EXERCISE OBJECTIVE:
How many of the lines below contain the string "Viewport"? Give only the number.

ITEMS:

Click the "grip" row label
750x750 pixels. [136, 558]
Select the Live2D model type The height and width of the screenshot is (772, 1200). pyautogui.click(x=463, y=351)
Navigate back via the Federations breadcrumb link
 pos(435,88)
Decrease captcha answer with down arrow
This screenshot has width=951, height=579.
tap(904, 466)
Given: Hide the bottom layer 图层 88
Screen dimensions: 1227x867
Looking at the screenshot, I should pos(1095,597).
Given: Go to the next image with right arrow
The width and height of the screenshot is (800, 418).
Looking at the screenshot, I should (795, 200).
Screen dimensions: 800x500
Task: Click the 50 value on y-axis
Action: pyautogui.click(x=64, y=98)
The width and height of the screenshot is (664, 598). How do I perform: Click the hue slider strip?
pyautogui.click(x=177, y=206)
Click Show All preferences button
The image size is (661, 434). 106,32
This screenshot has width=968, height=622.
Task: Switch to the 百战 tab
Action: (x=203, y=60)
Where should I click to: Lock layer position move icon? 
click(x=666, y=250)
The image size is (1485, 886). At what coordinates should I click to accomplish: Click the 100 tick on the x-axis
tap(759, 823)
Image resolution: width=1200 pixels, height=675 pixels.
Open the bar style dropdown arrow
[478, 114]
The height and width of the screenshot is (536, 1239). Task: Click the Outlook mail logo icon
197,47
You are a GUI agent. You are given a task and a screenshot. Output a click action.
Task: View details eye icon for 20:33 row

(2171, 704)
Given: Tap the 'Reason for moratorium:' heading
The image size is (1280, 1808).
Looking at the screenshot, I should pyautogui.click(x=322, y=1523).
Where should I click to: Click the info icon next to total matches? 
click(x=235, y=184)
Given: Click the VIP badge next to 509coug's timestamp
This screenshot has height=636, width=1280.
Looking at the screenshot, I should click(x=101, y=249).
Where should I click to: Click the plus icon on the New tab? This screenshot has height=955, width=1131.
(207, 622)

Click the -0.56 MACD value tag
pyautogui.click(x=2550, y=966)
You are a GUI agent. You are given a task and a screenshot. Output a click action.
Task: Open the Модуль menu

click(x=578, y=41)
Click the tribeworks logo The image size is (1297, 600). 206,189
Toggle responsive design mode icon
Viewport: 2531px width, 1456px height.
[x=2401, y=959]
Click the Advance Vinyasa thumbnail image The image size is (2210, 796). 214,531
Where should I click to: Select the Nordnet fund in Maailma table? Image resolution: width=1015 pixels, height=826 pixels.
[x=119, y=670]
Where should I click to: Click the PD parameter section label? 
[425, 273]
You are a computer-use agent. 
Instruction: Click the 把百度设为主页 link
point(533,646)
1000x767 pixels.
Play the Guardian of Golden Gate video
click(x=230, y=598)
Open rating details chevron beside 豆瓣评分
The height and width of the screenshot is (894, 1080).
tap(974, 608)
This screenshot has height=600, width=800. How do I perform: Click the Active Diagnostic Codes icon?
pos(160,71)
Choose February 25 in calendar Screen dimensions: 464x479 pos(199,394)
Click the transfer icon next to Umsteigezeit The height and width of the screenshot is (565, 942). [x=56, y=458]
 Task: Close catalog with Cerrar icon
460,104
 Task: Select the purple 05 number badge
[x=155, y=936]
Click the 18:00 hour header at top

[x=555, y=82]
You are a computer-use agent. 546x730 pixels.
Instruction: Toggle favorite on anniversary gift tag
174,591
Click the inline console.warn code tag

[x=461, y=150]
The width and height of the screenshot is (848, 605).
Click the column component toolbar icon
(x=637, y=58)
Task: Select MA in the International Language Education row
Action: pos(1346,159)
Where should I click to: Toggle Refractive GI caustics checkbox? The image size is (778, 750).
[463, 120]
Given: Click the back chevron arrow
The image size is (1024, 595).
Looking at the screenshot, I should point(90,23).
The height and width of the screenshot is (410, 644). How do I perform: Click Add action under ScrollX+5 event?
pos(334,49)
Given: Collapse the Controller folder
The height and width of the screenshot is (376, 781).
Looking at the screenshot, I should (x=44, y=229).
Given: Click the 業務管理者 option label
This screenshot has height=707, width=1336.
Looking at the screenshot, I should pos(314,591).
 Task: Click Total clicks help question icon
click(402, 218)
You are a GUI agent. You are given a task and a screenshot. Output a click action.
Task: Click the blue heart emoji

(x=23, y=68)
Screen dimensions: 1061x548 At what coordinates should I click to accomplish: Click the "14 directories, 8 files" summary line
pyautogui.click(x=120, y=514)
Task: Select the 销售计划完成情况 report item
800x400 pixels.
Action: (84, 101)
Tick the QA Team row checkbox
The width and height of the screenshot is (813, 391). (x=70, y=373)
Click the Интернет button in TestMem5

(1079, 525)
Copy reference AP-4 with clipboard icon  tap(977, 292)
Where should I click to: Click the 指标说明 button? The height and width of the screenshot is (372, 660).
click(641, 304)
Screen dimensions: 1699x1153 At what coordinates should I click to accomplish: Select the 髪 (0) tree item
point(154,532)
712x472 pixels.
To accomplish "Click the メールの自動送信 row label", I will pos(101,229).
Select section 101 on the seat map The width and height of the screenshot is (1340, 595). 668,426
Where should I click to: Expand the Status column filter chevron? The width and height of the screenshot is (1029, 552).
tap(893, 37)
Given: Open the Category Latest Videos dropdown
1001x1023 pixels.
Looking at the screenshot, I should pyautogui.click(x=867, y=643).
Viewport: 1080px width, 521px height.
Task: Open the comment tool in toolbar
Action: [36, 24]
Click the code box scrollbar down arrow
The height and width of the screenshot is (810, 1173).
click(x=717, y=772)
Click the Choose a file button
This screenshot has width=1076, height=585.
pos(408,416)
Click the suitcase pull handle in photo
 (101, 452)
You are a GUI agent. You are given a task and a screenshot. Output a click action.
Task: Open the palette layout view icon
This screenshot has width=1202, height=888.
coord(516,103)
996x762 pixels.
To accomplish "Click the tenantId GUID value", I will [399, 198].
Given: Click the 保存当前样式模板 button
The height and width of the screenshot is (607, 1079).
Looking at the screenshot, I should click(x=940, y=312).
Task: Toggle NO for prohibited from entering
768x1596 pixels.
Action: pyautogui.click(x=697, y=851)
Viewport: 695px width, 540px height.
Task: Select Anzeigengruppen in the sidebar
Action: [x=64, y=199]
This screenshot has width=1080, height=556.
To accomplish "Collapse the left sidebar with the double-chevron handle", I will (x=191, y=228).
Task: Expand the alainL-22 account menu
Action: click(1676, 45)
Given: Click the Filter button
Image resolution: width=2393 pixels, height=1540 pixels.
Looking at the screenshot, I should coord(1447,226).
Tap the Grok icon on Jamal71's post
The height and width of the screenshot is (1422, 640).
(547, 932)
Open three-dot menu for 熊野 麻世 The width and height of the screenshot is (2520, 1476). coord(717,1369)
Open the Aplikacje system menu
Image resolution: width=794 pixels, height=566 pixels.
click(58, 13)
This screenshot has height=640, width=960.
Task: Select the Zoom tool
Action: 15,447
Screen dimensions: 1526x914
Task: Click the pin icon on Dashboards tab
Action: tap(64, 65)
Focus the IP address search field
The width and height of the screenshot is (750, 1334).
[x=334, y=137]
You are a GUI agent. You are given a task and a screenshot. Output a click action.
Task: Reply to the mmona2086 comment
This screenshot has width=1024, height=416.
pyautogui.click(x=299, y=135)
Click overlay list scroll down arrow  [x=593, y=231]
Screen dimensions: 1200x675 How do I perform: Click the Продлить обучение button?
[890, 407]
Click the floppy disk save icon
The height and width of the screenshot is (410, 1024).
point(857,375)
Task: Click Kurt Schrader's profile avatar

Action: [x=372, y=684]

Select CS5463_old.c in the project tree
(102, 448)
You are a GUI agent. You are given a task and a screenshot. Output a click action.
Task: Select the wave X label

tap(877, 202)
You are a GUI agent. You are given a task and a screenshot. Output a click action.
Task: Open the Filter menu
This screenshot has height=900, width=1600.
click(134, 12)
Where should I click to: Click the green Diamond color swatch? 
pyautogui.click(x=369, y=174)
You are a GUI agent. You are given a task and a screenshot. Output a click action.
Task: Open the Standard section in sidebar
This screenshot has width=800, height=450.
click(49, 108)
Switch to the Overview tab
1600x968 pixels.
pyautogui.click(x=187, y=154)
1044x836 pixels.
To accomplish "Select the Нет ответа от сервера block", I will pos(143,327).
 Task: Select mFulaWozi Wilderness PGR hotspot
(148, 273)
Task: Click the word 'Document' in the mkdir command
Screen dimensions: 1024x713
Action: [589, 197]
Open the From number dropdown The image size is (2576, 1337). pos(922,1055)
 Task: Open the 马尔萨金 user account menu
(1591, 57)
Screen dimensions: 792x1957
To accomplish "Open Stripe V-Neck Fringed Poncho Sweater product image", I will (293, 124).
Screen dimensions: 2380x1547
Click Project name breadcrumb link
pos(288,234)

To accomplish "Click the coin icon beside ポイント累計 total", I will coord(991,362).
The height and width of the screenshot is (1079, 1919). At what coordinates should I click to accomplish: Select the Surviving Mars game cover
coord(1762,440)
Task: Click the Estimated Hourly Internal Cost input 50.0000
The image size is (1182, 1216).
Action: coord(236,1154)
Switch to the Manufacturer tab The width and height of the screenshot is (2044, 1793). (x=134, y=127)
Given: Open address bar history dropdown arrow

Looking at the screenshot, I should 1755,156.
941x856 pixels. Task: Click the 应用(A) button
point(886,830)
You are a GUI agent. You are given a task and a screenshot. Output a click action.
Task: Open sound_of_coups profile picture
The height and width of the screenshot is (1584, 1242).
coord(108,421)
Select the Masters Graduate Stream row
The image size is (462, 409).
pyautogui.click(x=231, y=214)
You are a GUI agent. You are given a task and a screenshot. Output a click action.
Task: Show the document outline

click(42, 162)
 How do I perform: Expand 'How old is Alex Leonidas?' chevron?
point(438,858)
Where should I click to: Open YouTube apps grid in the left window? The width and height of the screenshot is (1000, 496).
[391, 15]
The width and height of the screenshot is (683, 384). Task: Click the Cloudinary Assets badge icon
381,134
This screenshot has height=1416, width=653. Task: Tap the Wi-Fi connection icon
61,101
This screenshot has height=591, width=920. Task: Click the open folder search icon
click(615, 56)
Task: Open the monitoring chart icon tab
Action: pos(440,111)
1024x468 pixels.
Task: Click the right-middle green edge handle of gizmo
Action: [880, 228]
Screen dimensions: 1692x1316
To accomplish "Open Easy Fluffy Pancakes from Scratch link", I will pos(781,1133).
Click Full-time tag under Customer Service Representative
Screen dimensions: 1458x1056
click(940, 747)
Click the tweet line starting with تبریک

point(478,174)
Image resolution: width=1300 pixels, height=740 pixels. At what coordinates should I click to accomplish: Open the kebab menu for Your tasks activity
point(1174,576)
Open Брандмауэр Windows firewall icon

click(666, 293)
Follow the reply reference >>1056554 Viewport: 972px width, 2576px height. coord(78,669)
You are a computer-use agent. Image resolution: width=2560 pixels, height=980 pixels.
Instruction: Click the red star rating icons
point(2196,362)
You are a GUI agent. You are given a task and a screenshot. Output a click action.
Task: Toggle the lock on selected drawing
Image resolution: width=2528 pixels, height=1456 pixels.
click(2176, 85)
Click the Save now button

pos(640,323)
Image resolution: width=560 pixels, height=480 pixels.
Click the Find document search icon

FINISHED EXERCISE:
4